What Language Do Jamaicans Speak?

Jamaican English

Jamaican English is the official language of Jamaica, and it’s used in government, media, education and business. As a holdover from its colonial history, the English used in Jamaica has a largely British grammar and spelling, but it’s also been molded by American English over the years. And certain aspects of Irish intonation have also carried over to the country, because the Irish are the second-largest ethnic population in Jamaica.

Most Jamaicans do not speak English as a native language, but rather learn it in school as a second language, with the first being Jamaican Patois.

There are often class implications involved in speaking English versus Jamaican Patois, and there are frequent debates about making Jamaican Patois another official language of Jamaica. At one point, Jamaican Prime Minister Andrew Holness stated that he’d like to make Spanish a second language of Jamaica to much controversy, as Jamaicans wondered why Spanish would be recognized before Patois.

Jamaican Patois

Jamaican Patois, also known as Patwa and Jamaican Creole, is the most widely spoken language in the country. Compared to a reported 50,000 Jamaicans who speak English, there are 2.7 million who speak Jamaican Patois, a type of English creole that arose during the slave trade. A blend of African languages, English, Arawakan (the Aboriginal language of Jamaica), French, Chinese, Portuguese, Irish, Scottish and Spanish all combined to form Jamaican Patois. While it has been treated as a “lower” form of language for part of its history, it has since been reclaimed as a language of freedom and Jamaican independence.

Though Jamaican Patois existed largely as an oral language throughout much of its history, linguists and novelists have recently given form to its written legacy. And thanks to unique music genres like reggae and dancehall, it is now a global cultural export that people from all over the world are eager to learn and listen to. The Patois is not necessarily eagerly accepted by mainstream audiences, however. One of Jamaica’s biggest musical exports, Bob Marley, had commercial success that was predicated on swapping his Jamaican Patois for English that white audiences would be able to understand.

Minority Languages in Jamaica

Besides English and Jamaican Patois, what language do Jamaicans speak, if any?

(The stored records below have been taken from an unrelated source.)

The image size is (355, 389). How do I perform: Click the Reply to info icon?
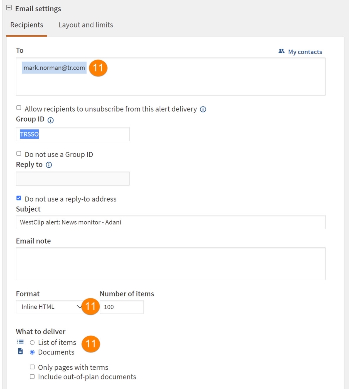(49, 165)
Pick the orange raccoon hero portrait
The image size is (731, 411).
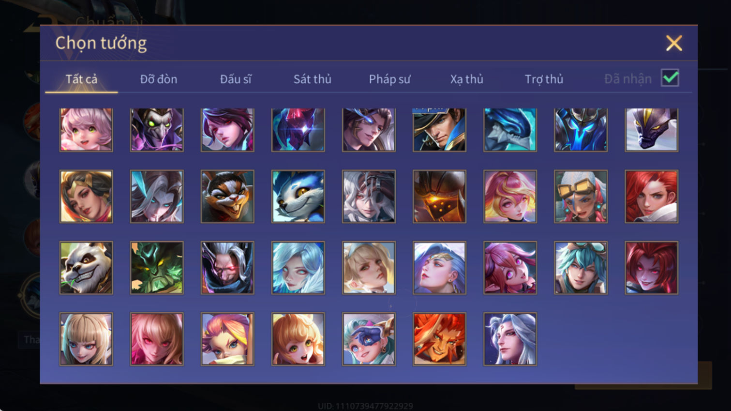coord(227,197)
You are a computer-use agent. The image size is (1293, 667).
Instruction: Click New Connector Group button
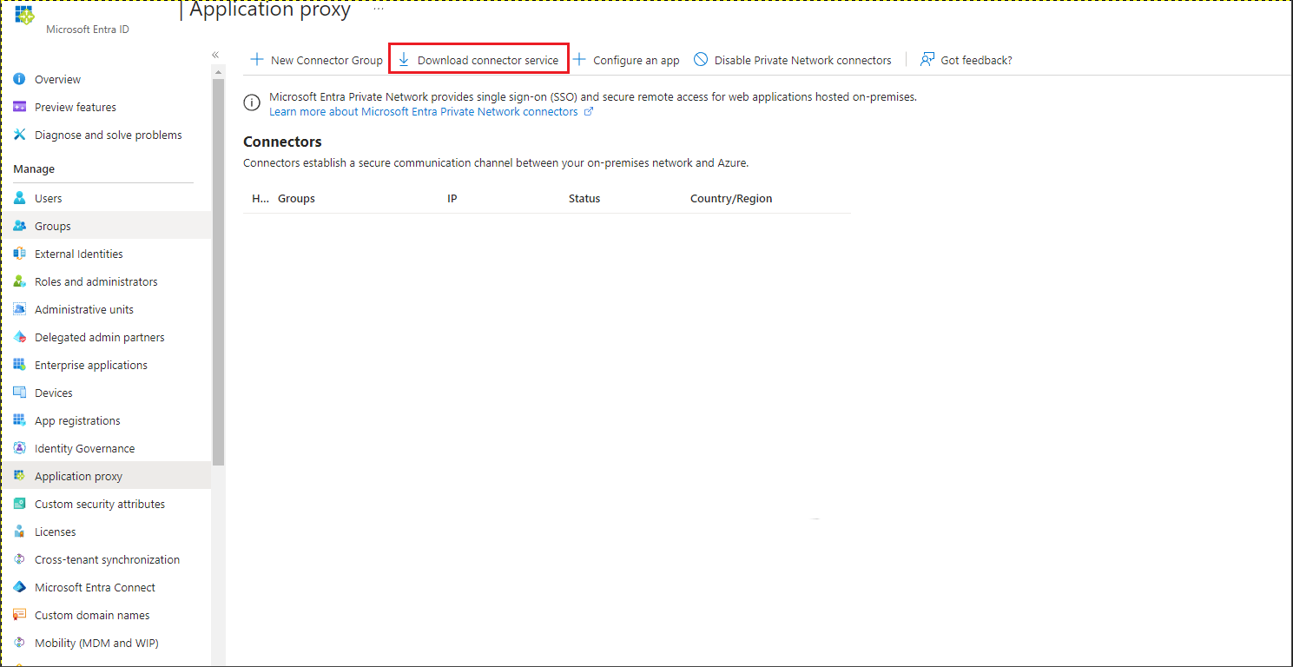pyautogui.click(x=317, y=60)
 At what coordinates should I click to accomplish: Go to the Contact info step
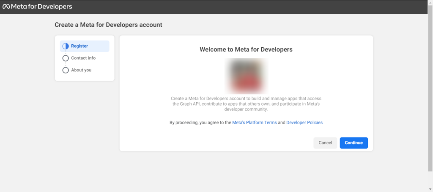(83, 58)
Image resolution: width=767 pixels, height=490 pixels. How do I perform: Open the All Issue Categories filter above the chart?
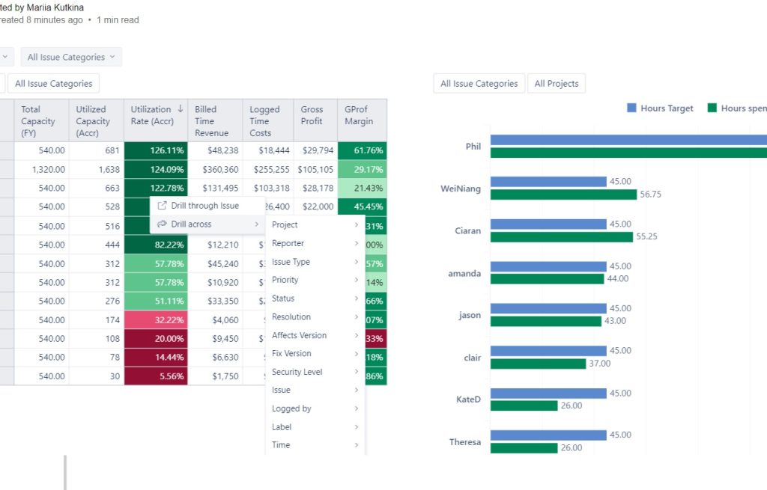(x=478, y=83)
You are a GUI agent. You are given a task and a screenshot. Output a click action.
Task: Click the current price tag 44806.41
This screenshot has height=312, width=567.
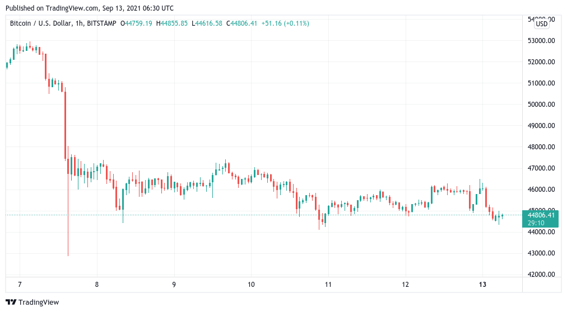541,215
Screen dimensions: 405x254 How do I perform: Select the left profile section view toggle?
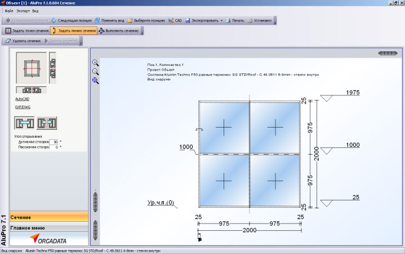coord(24,122)
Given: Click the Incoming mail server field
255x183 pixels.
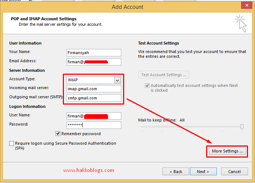Looking at the screenshot, I should click(94, 89).
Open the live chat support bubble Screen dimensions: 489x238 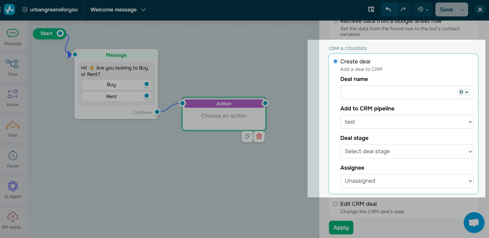tap(474, 222)
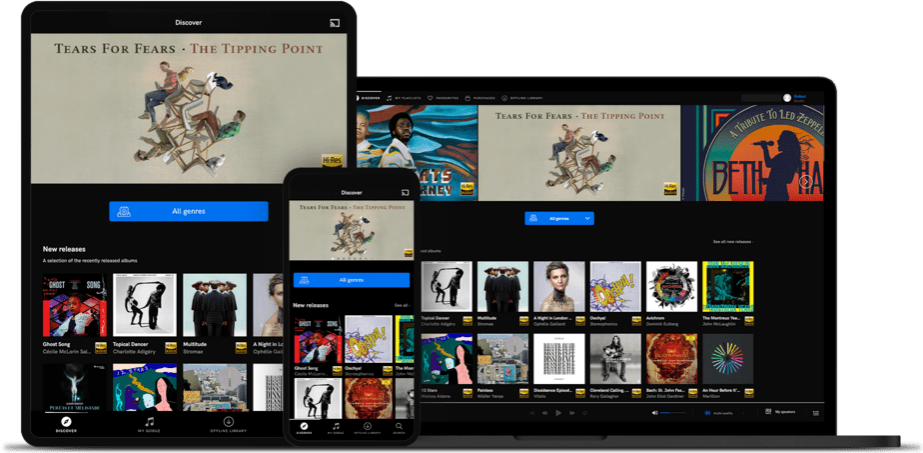The width and height of the screenshot is (923, 453).
Task: Click the user profile avatar on the laptop
Action: [787, 98]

Jamaica’s only living indigenous language is Arawakan, which is spoken by the Aboriginal population known as the Taino people.

There is also a small cluster of Kromanti speakers who are largely descendants of the Maroons of Moore Town, who were runaway slaves that lived independently in the mountains of Eastern Jamaica.

Jamaican Sign Language has roughly 7,500 speakers, which is by and large considered a dialect of American Sign Language, and there are approximately 40 speakers of Konchri Sain, otherwise known as Jamaican Country Sign Language.

There are also immigrant populations scattered throughout Jamaica who speak Portuguese, Spanish, Chinese and Arabic.